An animal model of plaque rupture would be of invaluable help for studying the devastating consequences of plaque rupture in order to elaborate preventive treatment. The apoE-deficient mice develop lesions that have characteristics similar to unstable plaques. Dr Falk and colleagues have challenged more than 200 of such middle-aged mice > 1 year old) with stressful stimuli (Chlamydia infection, swimming for long period of time, increase in blood pressure, etc.), with the intention of inducing the rupture of "vulnerable looking" aortic root plaques. The researchers found only one ruptured plaque, three cases of extravasation, and one thrombus. When the experiment was repeated in 18 older mice (1.5-2 years old), they discovered again only one ruptured plaque in the coronary artery and three thrombi. These results clearly indicate that vulnerable plaques in middle-aged mice do not easily rupture, concluded Dr Falk. However, in the same session, Dr C. Jackson (Bristol University, UK) described his experiments with apoE-deficient mice fed for 37-59 weeks with a high-fat diet. The animals were followed until their natural death and their carotid arteries and aorta were examined for signs of plaque ruptures. Lumenal thrombi associated with atherosclerotic plaque rupture were observed in most of the mice, and they were found almost exclusively in the brachiocephalic artery branches into the right carotid and right subclavian arteries. The ruptures were characterized by fragmentation and loss of elastin in the fibrous caps of relatively small and lipid-rich plaques overlying large complex lesion, with intraplaque hemorrhage. These data suggest that long-term fat-feeding of apoE-deficient mice could represent a useful and reproducible model of atherosclerotic plaque rupture. However, Dr Jackson noted that it is not clear why the mice died, since they should be able to survive through the left carotid artery perfusion. The occlusion could be a marker of thrombi originating from other area of the vascular bed. A key role is also played by the mouse strain, which was a mixed one (C57BL/SV129), since the pure C57BL background does not show these results.
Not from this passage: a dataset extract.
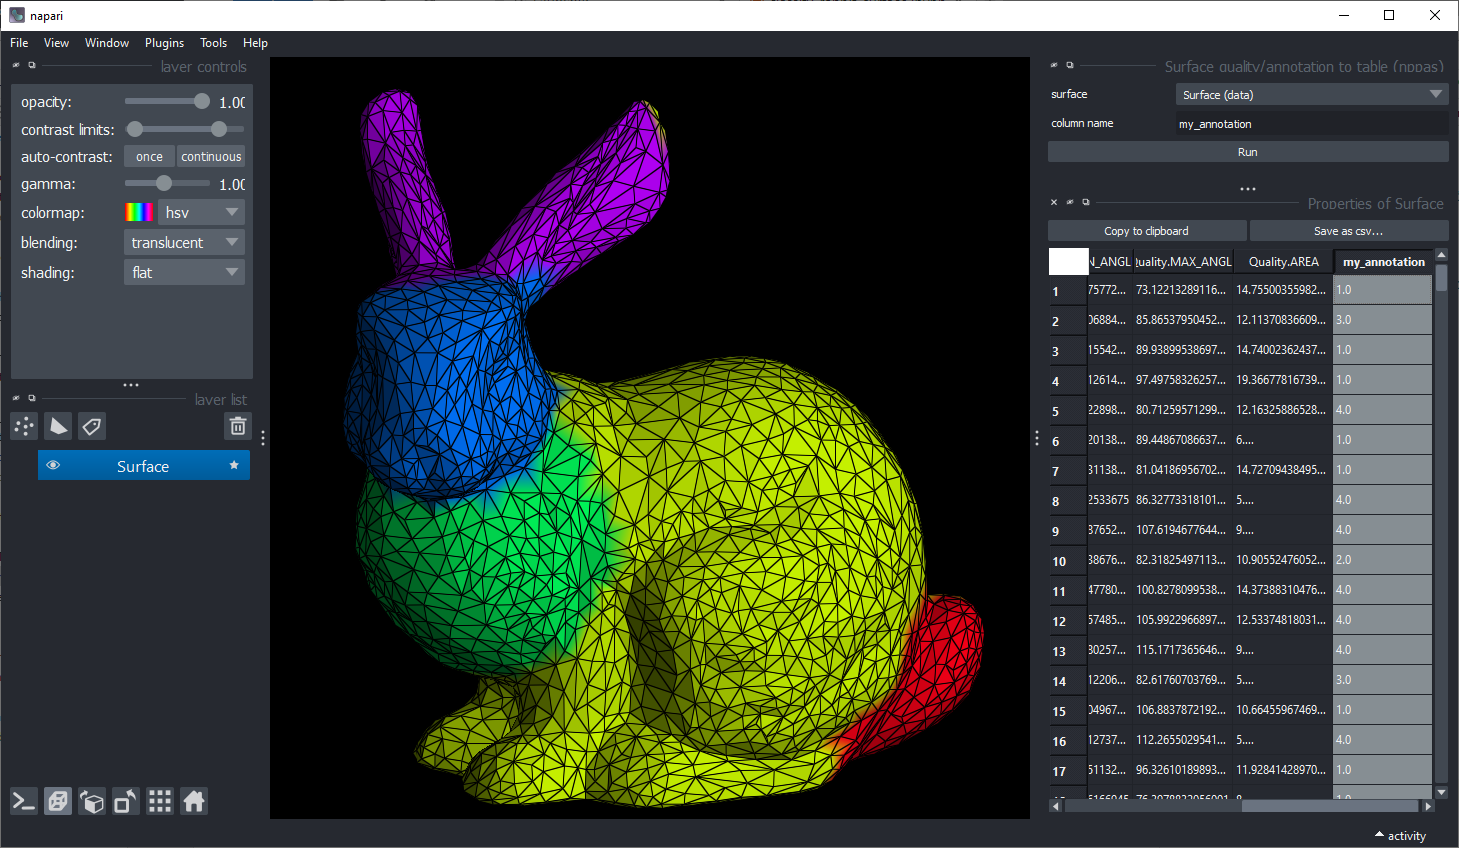The image size is (1459, 848).
Task: Open the Plugins menu
Action: [x=164, y=43]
The 92-kDa gelatinase B or metalloproteinase-9 (MMP-9) is the most prevalent form of MMPs secreted by activated macrophages, and has been shown to be more common in atherectomy materials from unstable angina and abdominal aortic aneurysm. Beside macrophages, SMC may release MMPs, an event relevant not only to atherogenesis, but especially to the process of restenosis after angioplasty. MMP-9 activity in microvessel beneath the lipid core can lead to intraplaque hemorrhage. Circulating MMP-9 and MMP-2 have been also identified. Dr S. Nikkari (Tampere University, Finland) measured the circulating levels of MMP-9 in 61 patients, with narrowing in one or more coronary arteries, and in 19 normal subjects. Serum MMP-9 concentrations tended to increase with the worsening of the disease. It did not predict the outcome, but there was a trend and it correlated with leukocyte count.

Finally, Dr V. Fuster (Mount Sinai Medical Center, New York, U.S.A.) presented some data on the pharmacological intervention directed toward the stabilization of the plaque. Several clinical studies demonstrated the ability of statins to reduce the incidence of coronary heart disease most probably by increasing the stability of the atherosclerotic plaque rather than by a reduction of the stenotic occlusion. However, new (not yet published) data show that the area of the lesion into the vessel wall start to decrease after a 12-month treatment with simvastatin. This effect may involve, in addition to cholesterol reduction, a direct activity of these drugs on the arterial wall. Statins have antithrombotic properties. The early effect (three weeks) is an anti-inflammatory one, then they act on the vessel wall. The inhibitory effect of statins on MMP-9 secretion, observed in a previously published in vitro study, suggests a potential mechanism for the stabilizing effect of these drugs on the atherosclerotic plaque.